Monthly Archives: March 2017

“I am not a racist”

blackwhitehands“I am not a racist.”

It’s so easy for a white person like me to say that and think I actually know what I’m saying. But is it true? I was raised in a white community in Connecticut in the 1950s, and there were racists there. Even my mother was a racist, although she would never admit it. There was only one black family in our town at that time.

But when I was 13 years old, I fell in love with jazz and decided I wanted to play jazz piano. Suddenly, almost all my heroes were black people. I worshiped them, collected photos of them, and of course bought their records and listened to them. This opened up a whole new world for me.

During the following decades, after I began to play professionally, I worked with many black players, and also had many black friends over the years.
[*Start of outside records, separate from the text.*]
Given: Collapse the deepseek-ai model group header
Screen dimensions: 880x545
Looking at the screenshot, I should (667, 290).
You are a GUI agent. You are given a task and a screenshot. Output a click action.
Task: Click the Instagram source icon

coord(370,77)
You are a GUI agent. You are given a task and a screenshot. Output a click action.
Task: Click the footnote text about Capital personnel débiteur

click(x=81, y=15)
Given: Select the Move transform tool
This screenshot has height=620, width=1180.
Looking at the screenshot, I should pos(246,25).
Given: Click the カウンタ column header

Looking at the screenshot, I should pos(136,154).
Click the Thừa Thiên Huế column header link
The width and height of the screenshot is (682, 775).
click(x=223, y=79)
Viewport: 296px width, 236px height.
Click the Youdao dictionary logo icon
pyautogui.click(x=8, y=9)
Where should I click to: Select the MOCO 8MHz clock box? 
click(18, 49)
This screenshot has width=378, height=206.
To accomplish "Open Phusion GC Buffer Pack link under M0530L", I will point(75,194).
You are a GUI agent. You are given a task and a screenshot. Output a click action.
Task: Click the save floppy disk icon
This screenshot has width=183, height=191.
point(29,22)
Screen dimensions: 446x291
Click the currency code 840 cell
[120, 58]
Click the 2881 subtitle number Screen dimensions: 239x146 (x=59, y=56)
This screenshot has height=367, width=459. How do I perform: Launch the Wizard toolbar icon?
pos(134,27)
I had two marriages to black men, the first one back in the 1960s, when mixed marriages weren’t common at all. I continued to consider black musicians my heroes and mentors.
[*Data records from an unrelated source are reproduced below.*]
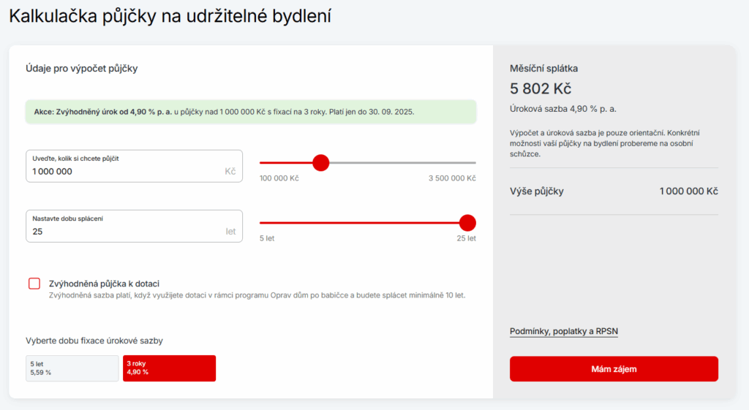Click the 5 802 Kč monthly payment amount
Screen dimensions: 749x410
[x=541, y=88]
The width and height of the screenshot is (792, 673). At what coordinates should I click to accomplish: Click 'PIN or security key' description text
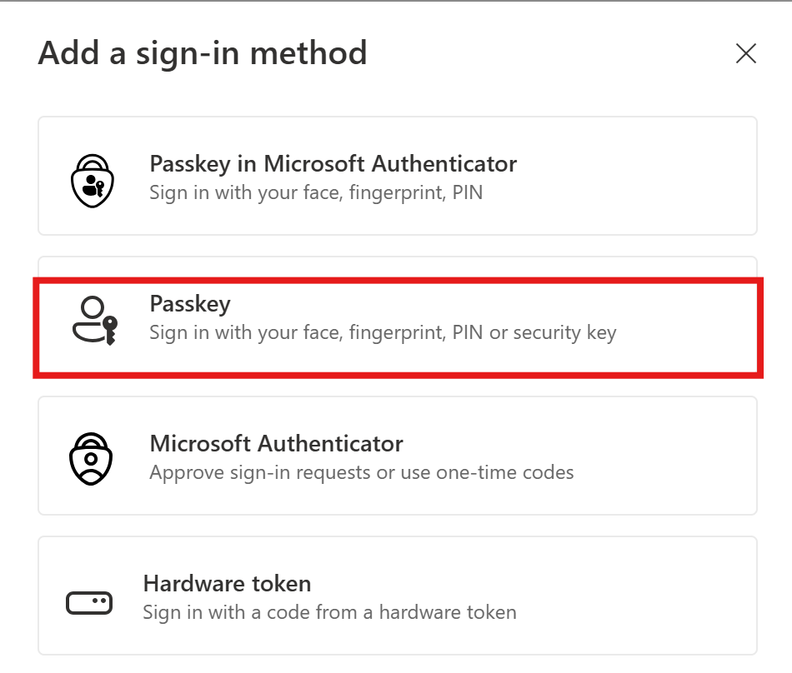tap(534, 333)
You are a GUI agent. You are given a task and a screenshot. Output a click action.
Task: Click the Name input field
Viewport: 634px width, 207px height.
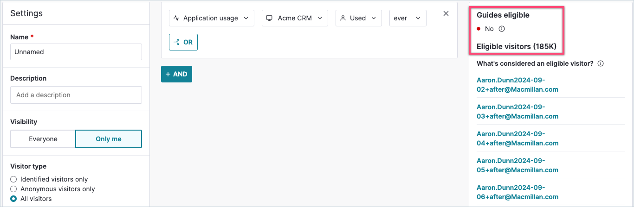pyautogui.click(x=76, y=52)

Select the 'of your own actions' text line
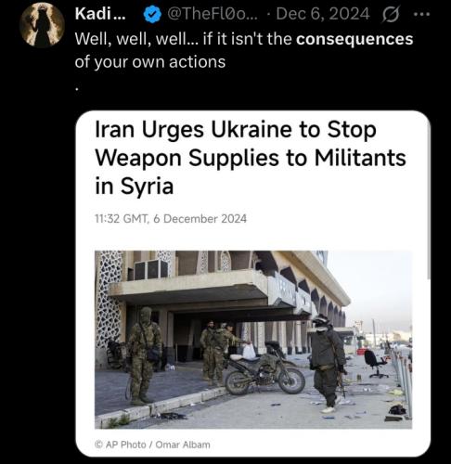click(x=150, y=62)
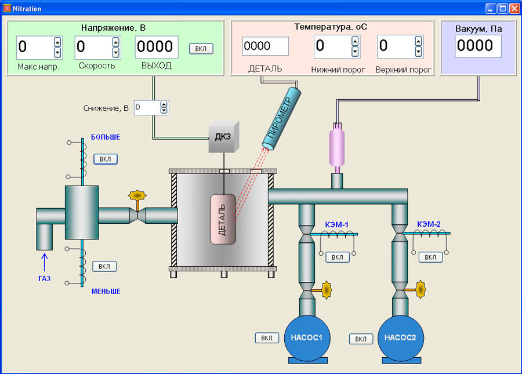The width and height of the screenshot is (522, 374).
Task: Increase Нижний порог with up arrow
Action: coord(355,41)
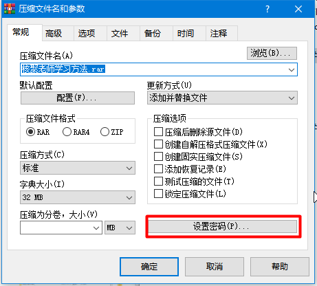Check 创建自解压格式压缩文件 option

click(158, 144)
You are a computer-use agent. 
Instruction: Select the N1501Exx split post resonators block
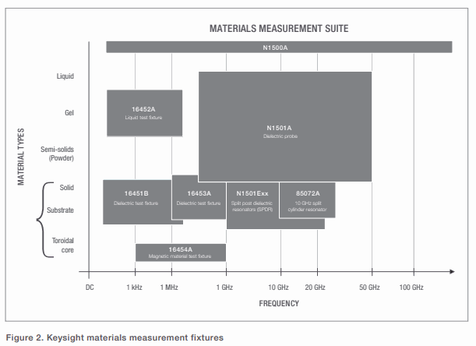(252, 199)
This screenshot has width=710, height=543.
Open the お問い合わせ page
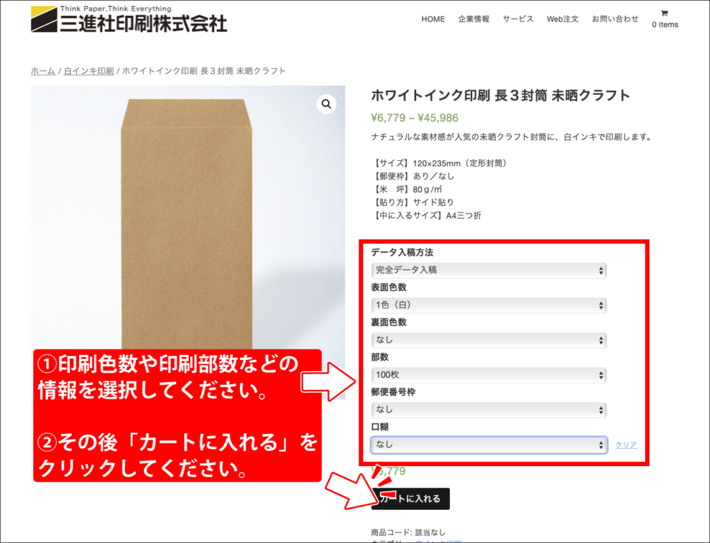click(615, 19)
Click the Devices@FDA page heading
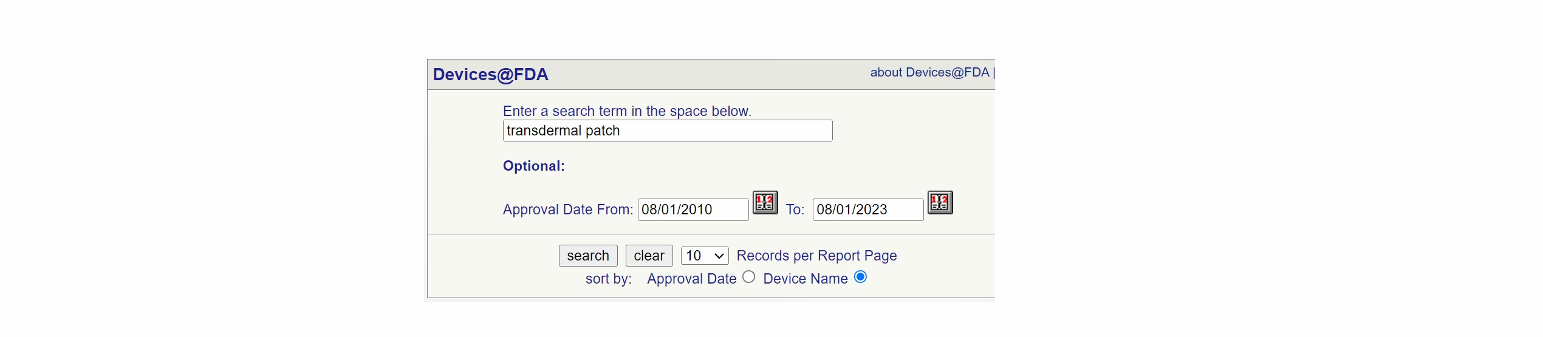Viewport: 1543px width, 337px height. 490,75
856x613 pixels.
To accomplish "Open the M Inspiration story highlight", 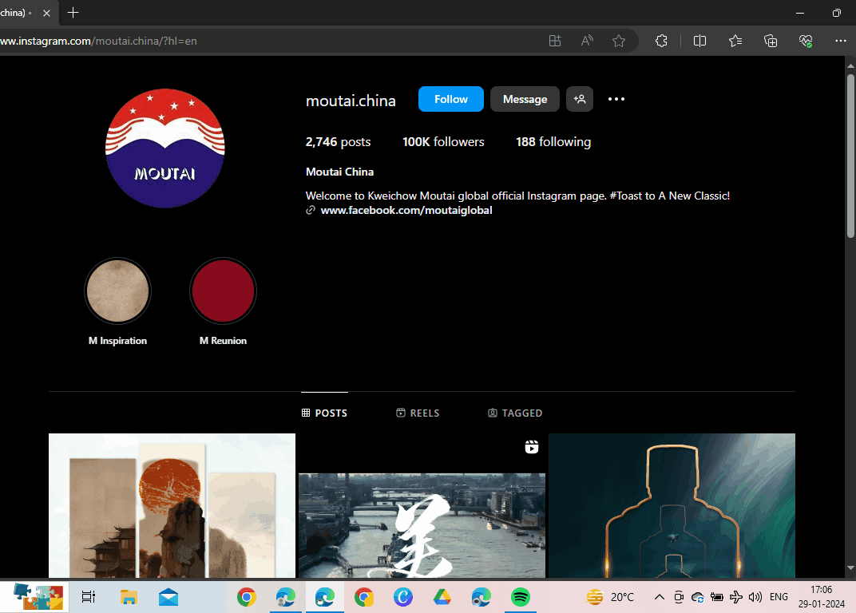I will [x=117, y=291].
Then, in the 1990s, I moved to Brazil, to Rio de Janeiro, where there is a large black population. I felt right at home. I believed there couldn’t be anyone less racist than me. But recently I’ve been reading a book called Growing up Black, by Jay David, and it’s a serious wake-up call. The book is a collection of black childhood experiences, including some well-known names, throughout American history.
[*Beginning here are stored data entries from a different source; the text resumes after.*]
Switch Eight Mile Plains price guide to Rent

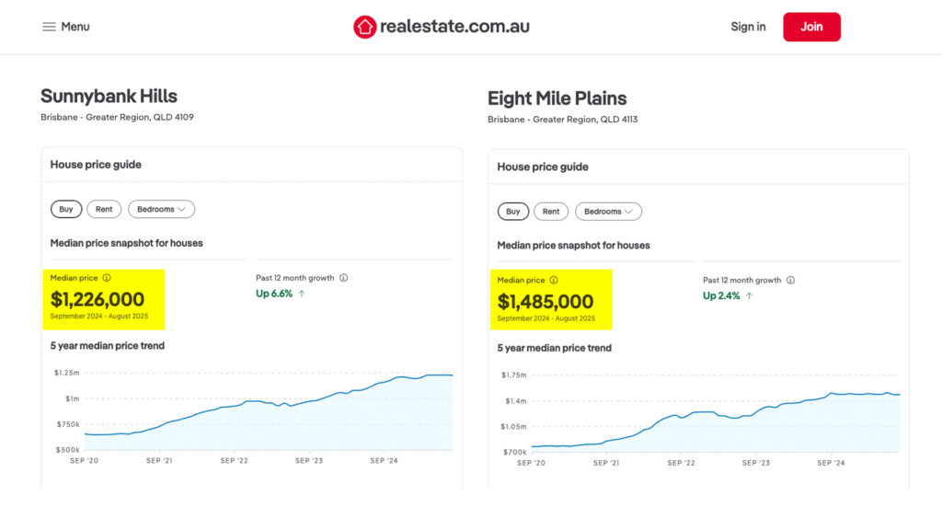(551, 212)
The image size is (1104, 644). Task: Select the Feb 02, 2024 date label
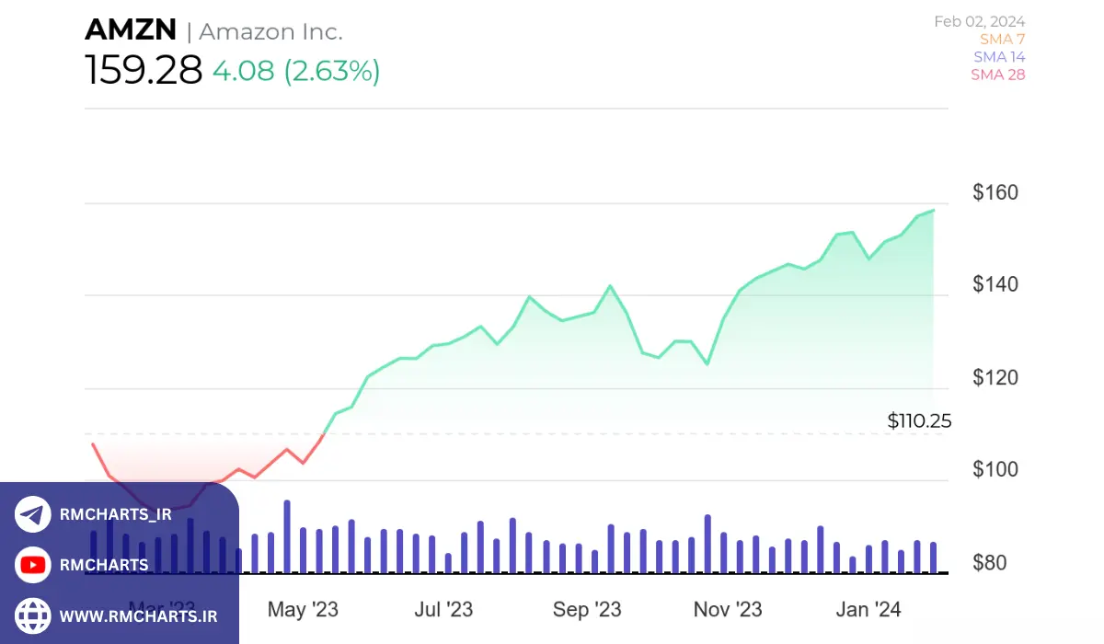coord(979,21)
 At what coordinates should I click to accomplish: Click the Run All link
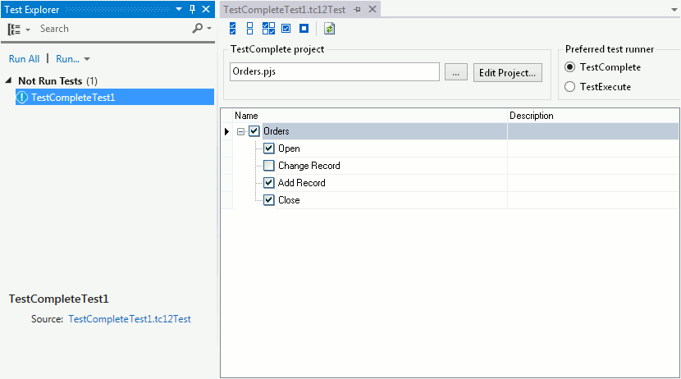(24, 59)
Reading the stories of what it was like for these people to grow up in America rattled me to the core. I realized that no matter how many black friends, colleagues, and even husbands I had, I would never, ever understand and certainly never feel what it was like to be a black person in America or anywhere else.

I used to take pride in the fact that I was “color blind.” Now I see it differently. It isn’t for me to “unsee” the blackness of my black friends, consciously or otherwise. To do so, I believe, would dishonor them. The best I can do in my ignorance is to love them with all my heart and soul.